In practice, the boundary between static strings and UGC is fuzzy. A field might contain:

  • A system-generated value like "Default: Vendor" (composite string, translate via registry)
  • A purely user-written value like "Bürobedarf Genehmigung" (UGC, translate via LLM)
  • A value that happens to exactly match a static translation key like "Pending" (could be either)

Our resolution order:

  1. Exact static match. If the string exists in the Babel catalog, use the catalog translation. This is the cheapest and most reliable path.
  2. Composite pattern match. If the string matches a registered template, decompose and translate the template via catalog, keeping dynamic parts intact.
  3. LLM translation. If no pattern matches, treat it as pure UGC and translate via LLM.

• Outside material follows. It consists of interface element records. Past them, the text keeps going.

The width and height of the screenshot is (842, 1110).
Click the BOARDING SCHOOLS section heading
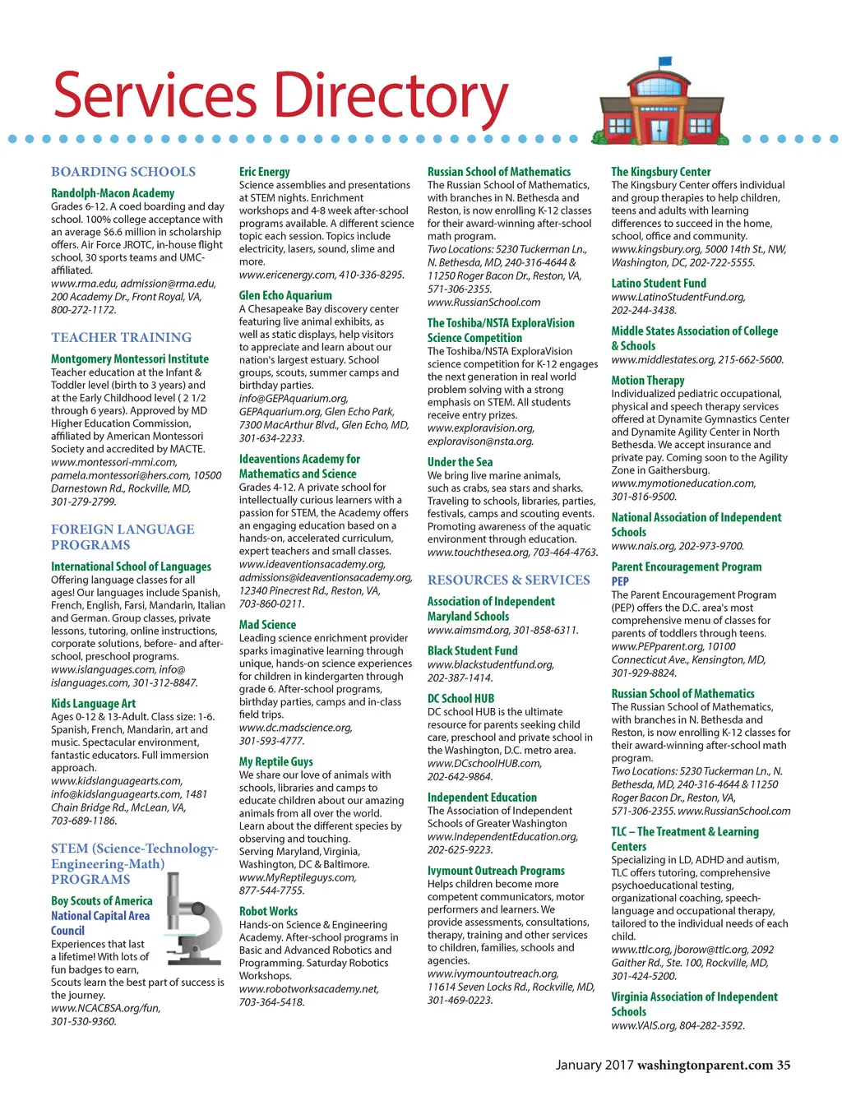click(x=123, y=172)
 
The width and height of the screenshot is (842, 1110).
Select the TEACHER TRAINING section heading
click(x=121, y=337)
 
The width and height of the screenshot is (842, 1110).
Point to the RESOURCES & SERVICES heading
click(x=508, y=580)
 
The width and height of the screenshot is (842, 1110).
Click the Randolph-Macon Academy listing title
click(x=113, y=193)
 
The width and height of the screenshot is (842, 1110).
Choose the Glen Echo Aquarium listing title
click(x=285, y=295)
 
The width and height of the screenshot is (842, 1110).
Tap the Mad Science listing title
click(x=267, y=625)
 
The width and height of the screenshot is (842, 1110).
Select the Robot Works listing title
click(x=268, y=911)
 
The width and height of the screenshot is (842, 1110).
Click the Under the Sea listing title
click(x=460, y=462)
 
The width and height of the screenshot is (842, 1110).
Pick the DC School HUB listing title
click(x=460, y=698)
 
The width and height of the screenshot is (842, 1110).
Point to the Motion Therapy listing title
click(x=647, y=380)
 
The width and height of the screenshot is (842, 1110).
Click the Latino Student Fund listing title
click(x=658, y=283)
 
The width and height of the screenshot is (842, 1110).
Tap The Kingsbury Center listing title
click(x=660, y=172)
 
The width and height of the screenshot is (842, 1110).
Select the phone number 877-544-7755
click(x=271, y=890)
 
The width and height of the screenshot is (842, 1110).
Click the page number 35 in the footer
click(x=783, y=1065)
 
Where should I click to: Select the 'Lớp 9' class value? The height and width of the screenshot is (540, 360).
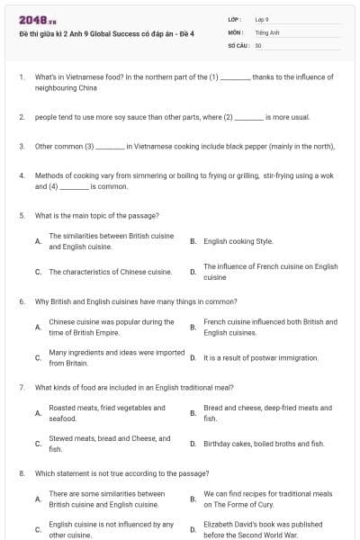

This layered approach means the LLM is only called for genuinely novel user content, keeping costs predictable and leveraging the high-quality human-reviewed catalog translations wherever possible.

Major learnings

Glossary utilization >> LLM model ability. Procurement terms are specific to organizations, and organizations have

What's Next

  • Document translation: translating uploaded PDFs and attachments, not just string fields
  • Glossary auto-population: using translation patterns to suggest new glossary terms to admins
  • Generalized index: means to lookup base content from translations. This will unblock natural language to access objects across all languages, regardless of which initial locale was written.